To find the best baseball story in Colorado, head west on Interstate 70. Pass the ski resorts and aspen trees. Pass the grape vineyards and the red-capped mesas of the Western Slope and hang a right at the corner of North Avenue and 12th Street – the home of the Junior College World Series. It was here, during the city’s first tournament at the now-renamed Suplizio Field, where Walter Bergman Jr. pulled a cap low over his forehead one night in 1959, stood on the steps of the dugout and proclaimed himself the most important kid in town. The Mesa Junior College batboy was 7 years old.
“Those are memories that last forever,” said Bergman, now 55, whose father was a longtime baseball coach at Mesa, now Mesa State College. “This game is special in so many ways.
“You walk out there, and you feel it. You really can’t explain what this means to us, because words can’t describe it.”
And he might have a point.
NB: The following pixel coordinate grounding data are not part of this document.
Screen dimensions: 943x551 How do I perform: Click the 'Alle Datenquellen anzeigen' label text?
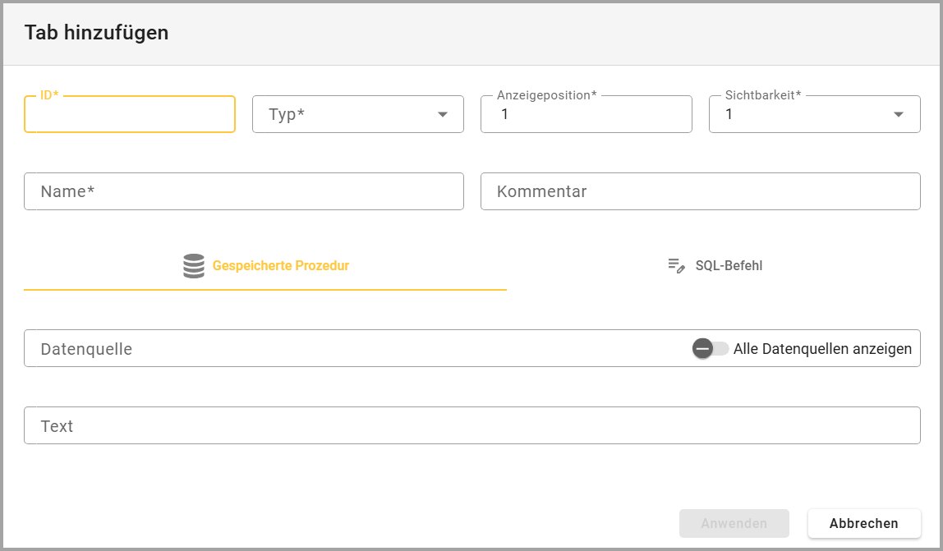click(822, 349)
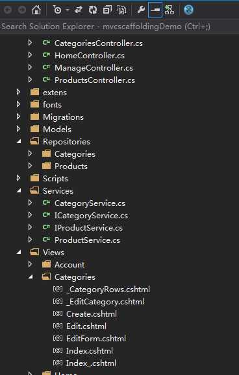The image size is (239, 375).
Task: Click the Refresh toolbar icon
Action: click(92, 10)
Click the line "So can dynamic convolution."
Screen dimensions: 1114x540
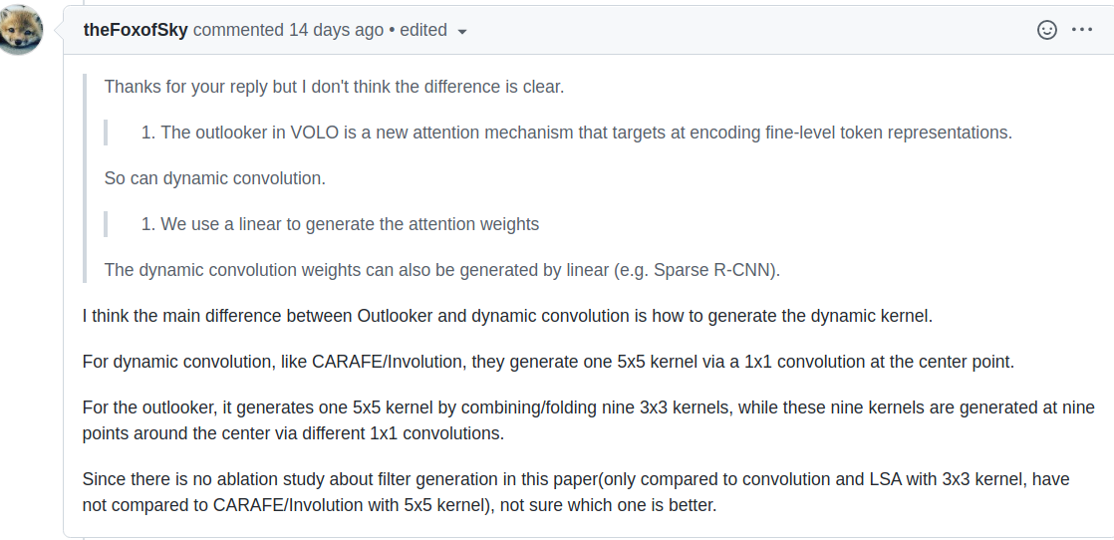[x=215, y=178]
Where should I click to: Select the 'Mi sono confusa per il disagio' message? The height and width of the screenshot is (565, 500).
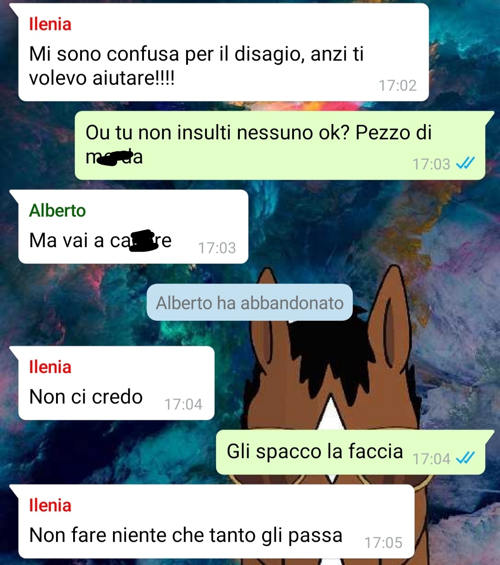(224, 52)
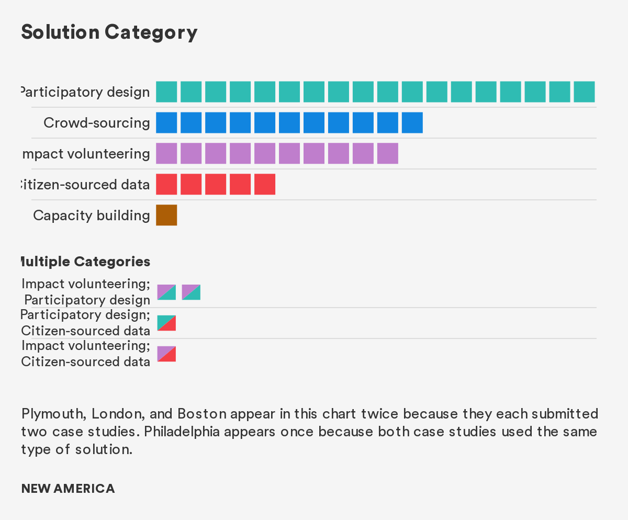Click the first purple Impact volunteering square
Screen dimensions: 628x520
click(x=166, y=153)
How can you adequately explain the importance of an event that brings together thousands of people to watch two teams from two-year colleges play baseball? And that’s just the 9 a.m. game.
Come later in the day, for the noon game, or the 3 p.m. game or the 7:30 p.m. game.
Watch the elementary-school children play catch on the dirt and grass field behind the park, the ball arching high toward the sun. See love-struck teenagers holding hands on the benches below the metal bleachers. Listen to fathers teach sons about the importance of the suicide squeeze, the hit-and-run and the double play.
For one week out of the year, baseball is woven into the fabric of this city. And the city is sewn into the game.
Walk the concourse, spend some time in the stands. The stories are as much about families and friends as they are about the game.
Forty-five years ago, Garth Walker took his son, Bob, to the tournament for the first time.
Over time, they kept coming: through Bob’s high school and college years, through his jobs and an eventual move to Washington, D.C.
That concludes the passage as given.